MAHKEMESİ :ASLİYE HUKUK MAHKEMESİ
Taraflar arasında görülen davada Cizre 1. Asliye Hukuk Mahkemesi’nce bozmaya uyularak verilen 01.10.2020 tarih ve 2019/55 E. - 2020/449 K. sayılı kararın Yargıtayca incelenmesi davalı vekili tarafından istenmiş ve temyiz dilekçesinin süresi içinde verildiği anlaşılmış olmakla, dava dosyası için Tetkik Hakimi ... tarafından düzenlenen rapor dinlendikten ve yine dosya içerisindeki dilekçeler, duruşma tutanakları ve tüm belgeler okunup, incelendikten sonra işin gereği görüşülüp, düşünüldü:
Davacı vekili, davalı tarafından davacı aleyhine kambiyo senetlerine mahsus haciz yoluyla takip başlatıldığını, takibe konu çekteki imzanın davacı şirket yetkilisine ait olmadığını, çek keşidecisi ve hamili ile ticari ilişkilerinin bulunmadığını belirterek, borçlu olmadığının tespitine karar verilmesini talep ve dava etmiştir.
Davalı vekili, davacının iddialarının gerçeği yansıtmadığını belirterek, davanın reddine karar verilmesini talep etmiştir.
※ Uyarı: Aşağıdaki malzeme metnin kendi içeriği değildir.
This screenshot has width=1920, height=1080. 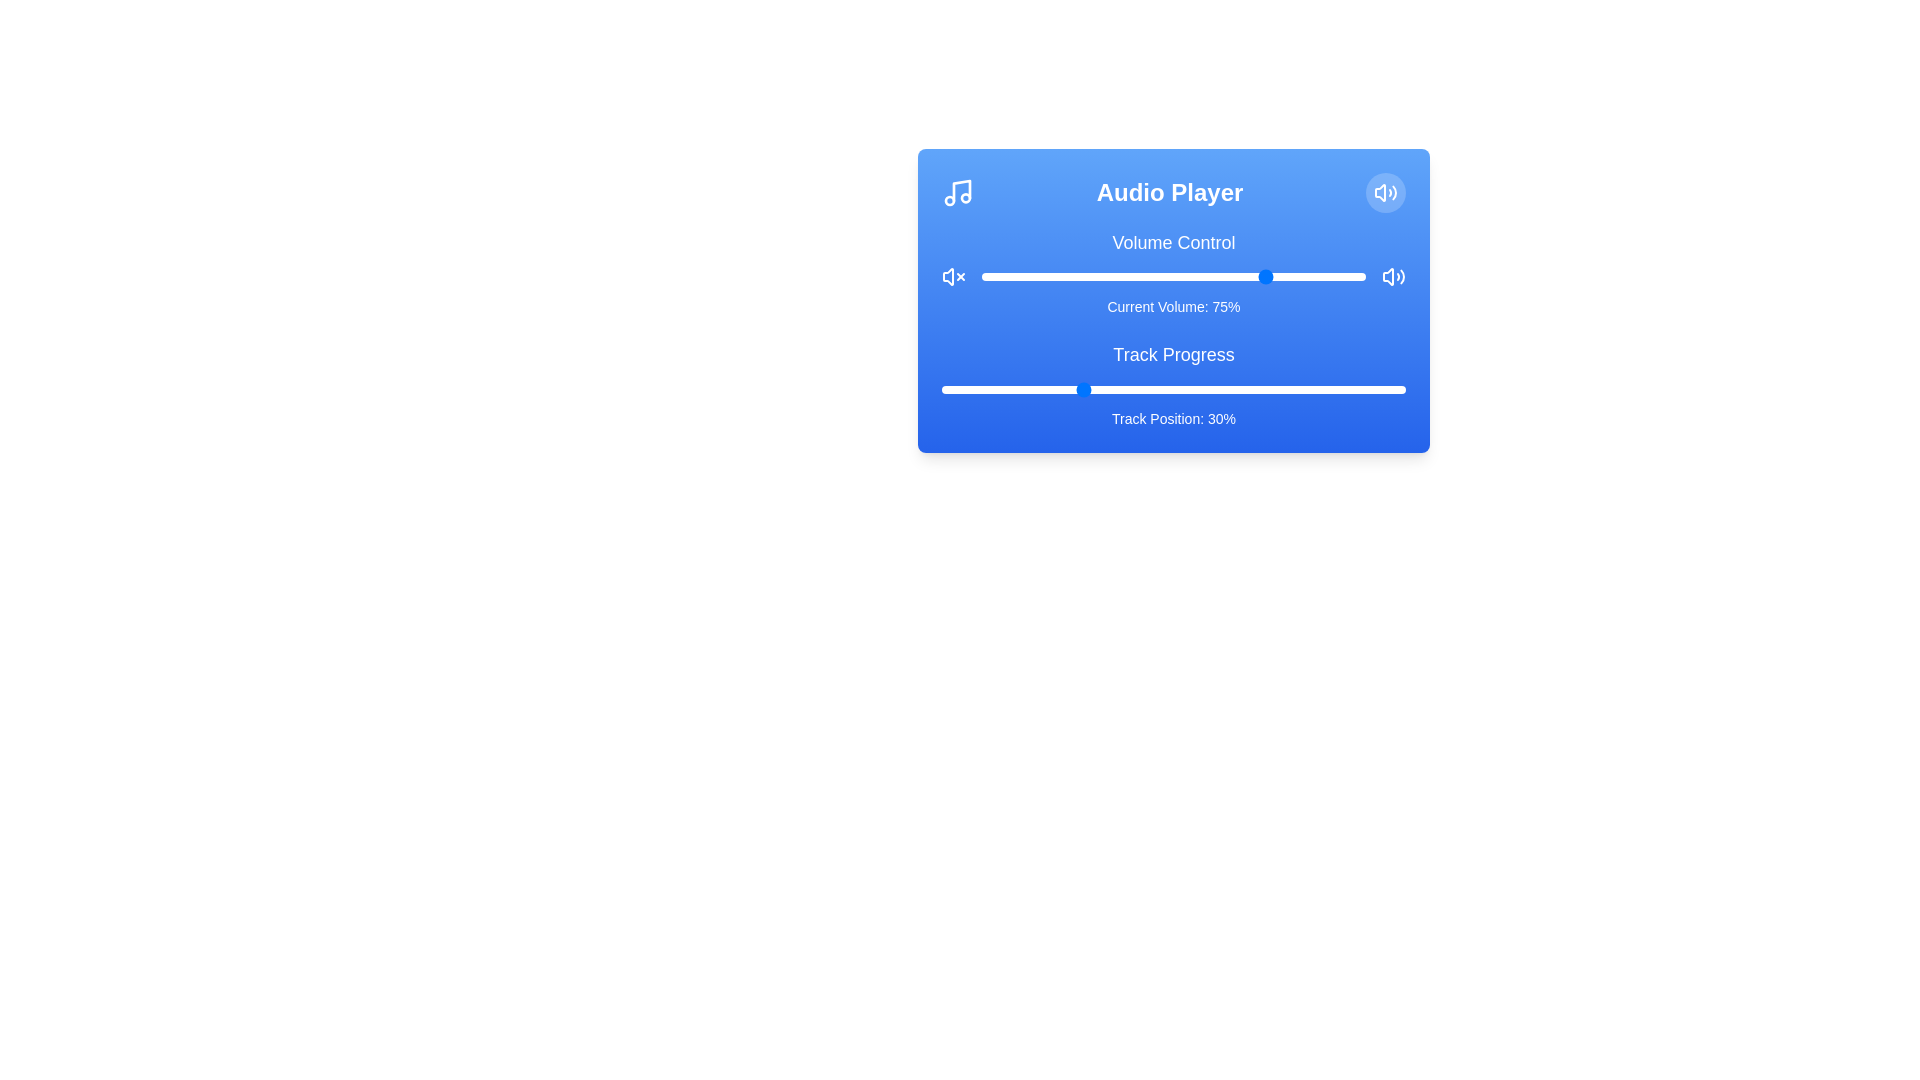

Mahkemece bozmaya uyularak yapılan yargılama, toplanan deliller ve tüm dosya kapsamına göre, çek üzerinde ve şirket kaşesi altındaki imzanın şirket yetkilisine ait olmadığına dair imza itirazının bulunduğu, şirket yetkilisinin imza örneklerinin incelemesi için Adli Tıp Kurumu Fizik İhtisas Dairesi'ne gönderildiği, çekin arka yüzünde bulunan davacı şirkete ait kaşenin altındaki imzanın şirket yetkilisine ait olmadığının tespit edildiği, davacının davalıya karşı takibe konu çek nedeniyle borçlu olmadığı gerekçesiyle davanın kabulüne karar verilmiş, kararı davalı vekili temyiz etmiştir.
Dava, icra takibine konu çek nedeniyle borçlu olmadığının tespiti istemine ilişkindir.
Dava konusu hamiline yazılı çek de cirosu bulunan davacı şirketce, ciro imzasının şirket temsilcisine ait olmadığı ileri sürülerek bu dava açılmış ve yapılan incelemede çek üzerindeki imzanın davacı şirket yetkilisine ait olmadığının tespit edilmesi üzerine davanın kabulüne karar verilmişse de, davacı tarafından icra takibine konulan çekteki imzanın şirket yetkilisine ait olmadığı, gerekçesiyle imzayı atan şüpheli şahıslar hakkında Cizre Cumhuriyet Başsavcılığı'na suç duyurusunda bulunulmuş ise de, Cizre Cumhuriyet Başsavcılığı'nın 2015/1538 Soruşturma numarasıyla açılan ve 2018/323 numarasıyla karara bağlanan soruşturmada 29.01.2018 tarihinde kovuşturmaya yer olmadığına karar verildiği, söz konusu kararda davacı şirket yetkilisi ... tarafından ... isimli şahsın şirketi temsile yetkilendirildiği ve bu yetkiye binaen şirket kaşesi altına şirketi temsilen imza atıldığı belirtildiğinden, mahkemece mezkur dosya getirtilip dosya kapsamı incelenerek, ...’ın davacı şirketi temsilen imza atıp atmadığı, başka bir anlatımla şirket temsilcisinin ...'ı şirket adına çek düzenleme konusunda yetkilendirip yetkilendirmediği araştırılarak sonucuna göre karar verilmesi gerekirken eksik incelemeye dayalı olarak yazılı şekilde karar verilmesi doğru görülmemiştir.
SONUÇ: Yukarıda açıklanan nedenlerle davalı vekilinin temyiz isteminin kabulü ile, hükmün BOZULMASINA, ödediği peşin temyiz harcının isteği halinde temyiz eden davalıya iadesine,
20.04.2022 tarihinde oybirliğiyle karar verildi.